Annie Le Brun, auteur de plusieurs ouvrages sur le sujet dont l’incontournable Soudain, un bloc d’abîme, Sade, se voit confier le commissariat général de l’exposition consacrée à Sade organisée par le musée d’Orsay à l’occasion du bicentenaire de la mort de l’écrivain. Le propos, tel qu’elle le définit elle-même, sera de « montrer comment, avant d’avoir une importance majeure dans la pensée du XXe siècle, l’œuvre de Sade a induit une part de la sensibilité du XIXe siècle, quand bien même le personnage et ses idées y auront-ils été tenus pour maudits.
Car si Baudelaire, Flaubert, Huysmans, Swinburne, Mirbeau… sans parler d’Apollinaire, s’y sont référés à titres divers, tout porte à croire que la force de cette pensée est d’avoir aussi rencontré, révélé, voire provoqué ce qui agite alors en profondeur l’expression plastique, concernant autant l’inscription du désir que son pouvoir de métamorphose.
C’est l’image du corps en train d’être bouleversée de l’intérieur, annonçant une révolution de la représentation.

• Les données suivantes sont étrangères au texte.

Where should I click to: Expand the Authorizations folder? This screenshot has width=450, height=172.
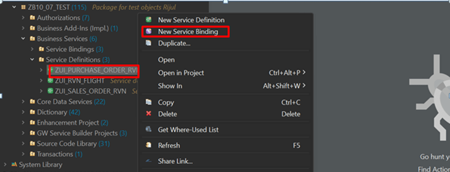click(23, 18)
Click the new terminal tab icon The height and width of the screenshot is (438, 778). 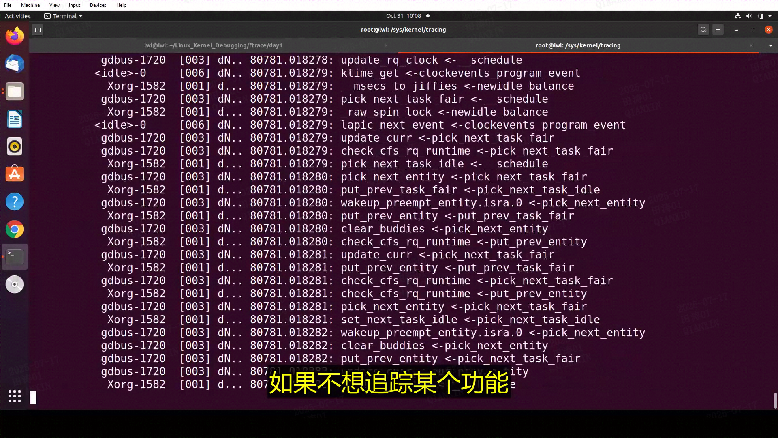38,30
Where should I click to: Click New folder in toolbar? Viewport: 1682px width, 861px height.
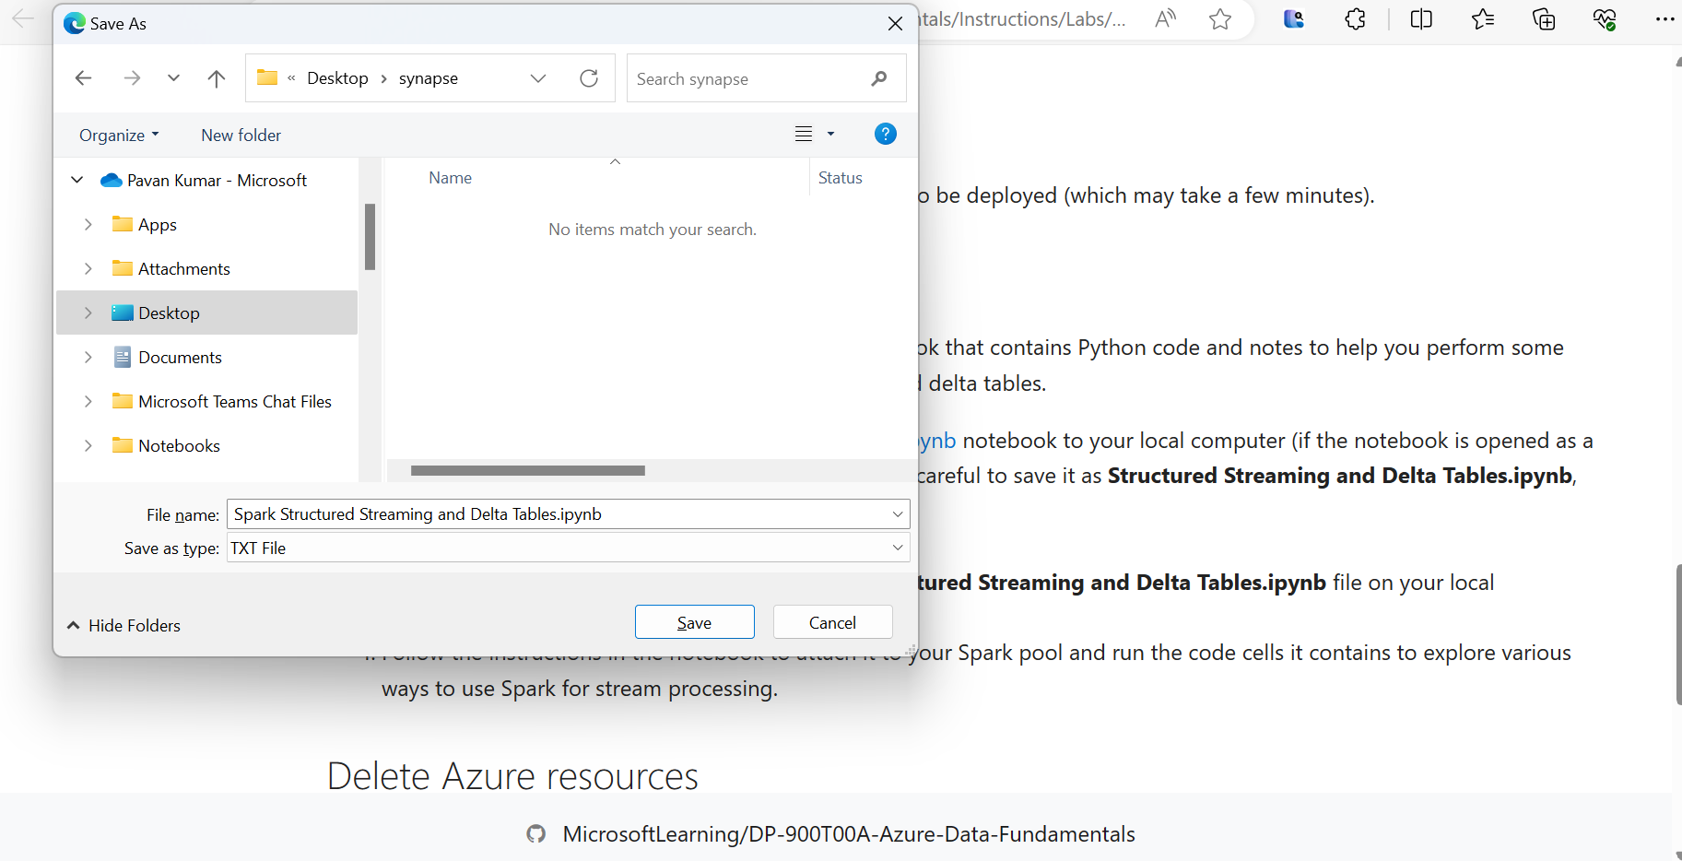[241, 136]
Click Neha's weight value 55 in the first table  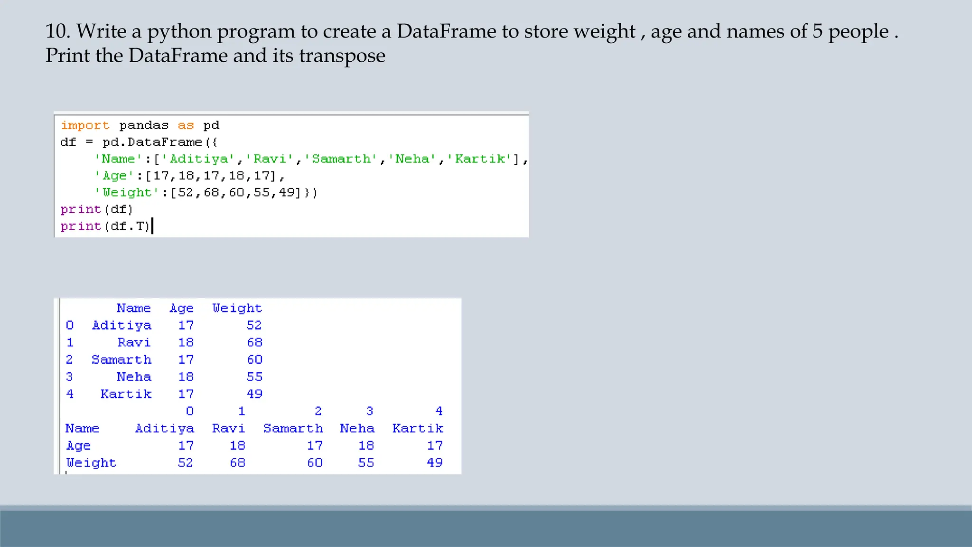254,377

Que ce soit évident chez Delacroix, Moreau, Böcklin…, ce qui est en jeu n’est pas sans inquiéter aussi Ingres, Degas ou Cézanne et bien sûr Picasso. Et cela tandis que Félicien Rops, Odilon Redon, Alfred Kubin se rapprochant d’une expression restée jusqu’alors marginale (curiosa ou folie), avant que le surréalisme ne reconnaisse le désir comme grand inventeur de forme.

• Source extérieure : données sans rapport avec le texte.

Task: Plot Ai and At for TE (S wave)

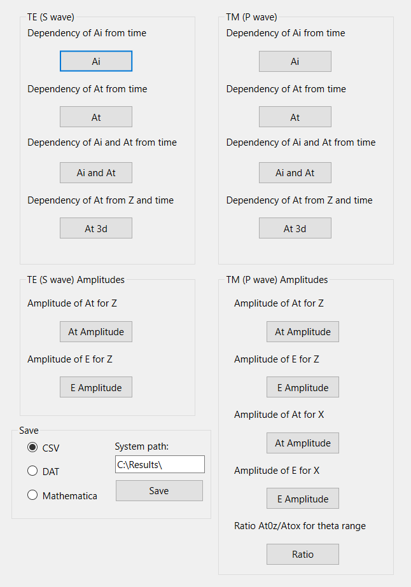Action: click(x=96, y=172)
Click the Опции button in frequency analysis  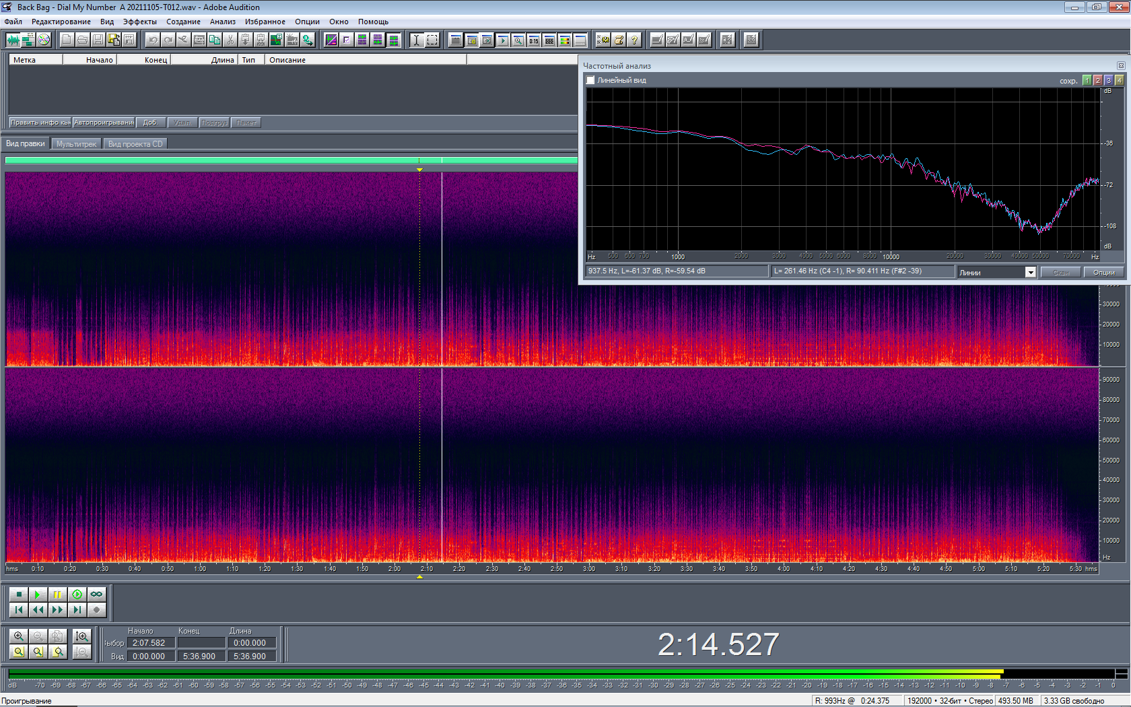point(1103,272)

À retrouver ce cheminement, il sera possible de mesurer combien, à dire ce qu’on ne veut pas voir, Sade aura incité à montrer ce qu’on ne peut pas dire. Ou comment le XIXe siècle s’est fait le conducteur d’une pensée qui, découvrant l’imaginaire du corps, va amener à la première conscience physique de l’infini.»